There are many reasons why some students attract significant teacher support and others seem to hardly get noticed. Everything from confidence (lots or lack of), personality, behaviour, lack of persistence, subject knowledge, absence, interest in the subject and the relationship the student has with the teacher or SSO. We can probably all recognise the following types of students in our classrooms.

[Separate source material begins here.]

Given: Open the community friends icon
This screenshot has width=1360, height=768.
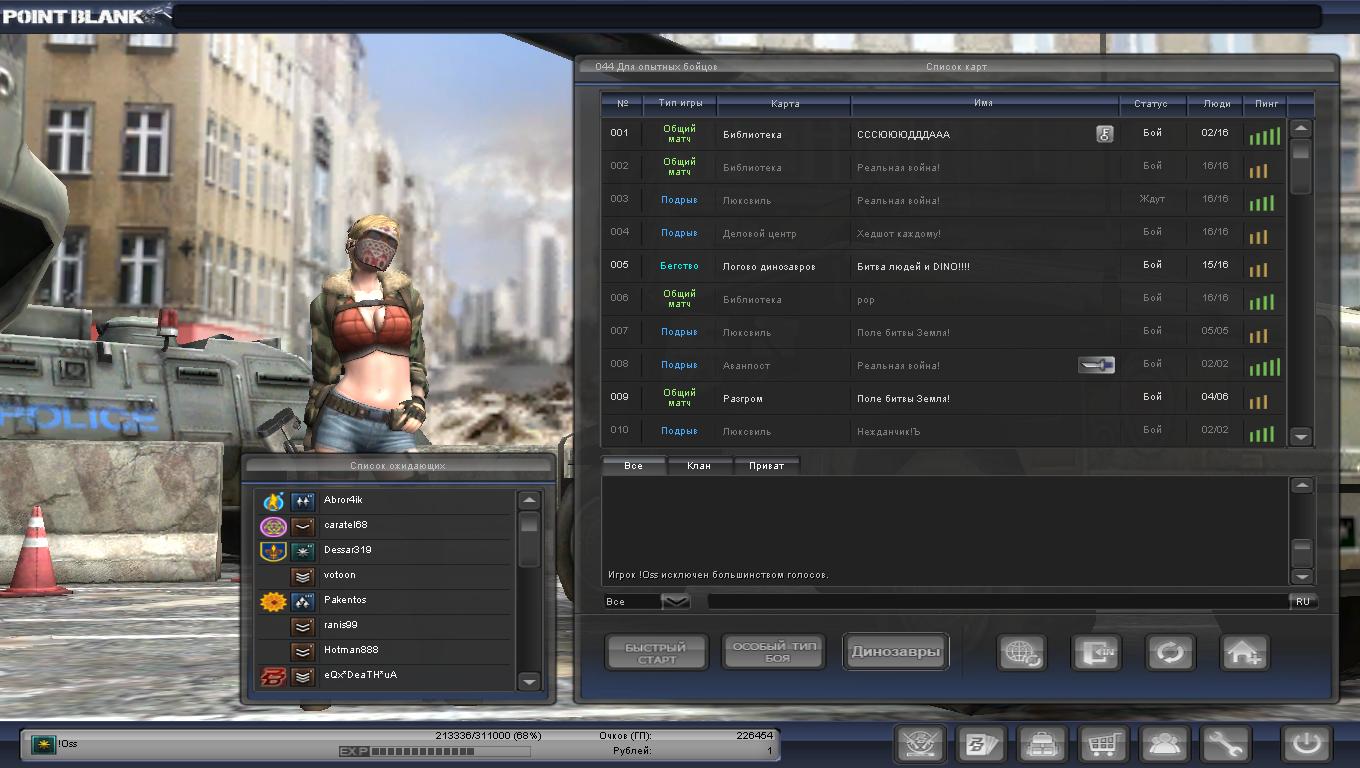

  1. The student who asks for help when required (this could be any ability level student).
    • I’m good at this subject and I want to know more.
    • I don’t understand some things and will ask for help when I need it.
    • I really struggle with this subject but I am happy to put my hand up and ask for help.
  2. The student who constantly demands teacher attention (this could be any ability level student).
    • I’m nervous and lack confidence. I don’t want to try anything without teacher support because I don’t want to get it wrong, I always need help!
    • I just want attention! I complain I don’t get enough help and I act up when I’m not getting 1:1 attention.
    • I know everything pick me, pick me! I like to show you what I’ve done and have you tell me I’m right.
  3. The student who does not demand attention (this could be any ability level student).
    • I’m good at this subject I can do this work and don’t want any help. I don’t really want to extend myself either so I’ll keep quiet.
    • I don’t like this subject or putting in effort. I’ve learnt not to draw attention to myself so the teacher will ignore me.
    • I would like to ask questions but lack confidence and don’t want to appear dumb.

Tanya’s Data

Tanya’s math class has 17 students. The data below was a result of teacher and SSO support time totalling 159 minutes over a number of lessons.

It is interesting to note that 2 students (A and B) took up almost half (43%) of the 1:1 support provided while 5 students (students A – E) took up 77% of the 159 minutes of support time provided by the two adults (teacher and SSO). The data also suggests that 11 students received no significant help (2% or less of the support time) to challenge or extend their learning in that same period.

Tanya’s Data – Data based on 159 minutes of teacher and SSO support time

 

Questions to ask:

  • Do I acknowledge that certain students are monopolising my time to the detriment of others?
  • Could I develop a simple tracking tool to help track my 1:1 support of students?
    • Would this tracking tool be realistic to maintain? Or is it an idea that may fade away after a week?
  • What are the reasons these students are taking so much of my time?
    • Is it because they have no other strategies.
    • Is it genuinely needed?
    • Do they lack persistence?
  • Do I expect students to persist beyond “I tried once and didn’t get it” before asking for my help? Do I explicitly state and teach this?
  • Do I expect students will work through a series of options before asking me for help? For example:
    • Use the text book or other resource to try and solve the problem. Re read examples.
    • Persist with multiple attempts regardless of how successful (that persistence may pay off).
    • Use another student (try multiple students if required) to try and solve the problem.

How do you ensure students in your class are receiving the adequate 1:1 support they require to extend their learning?

 

Note: To record data for Tanya’s lesson observations I used an app called ATracker PRO.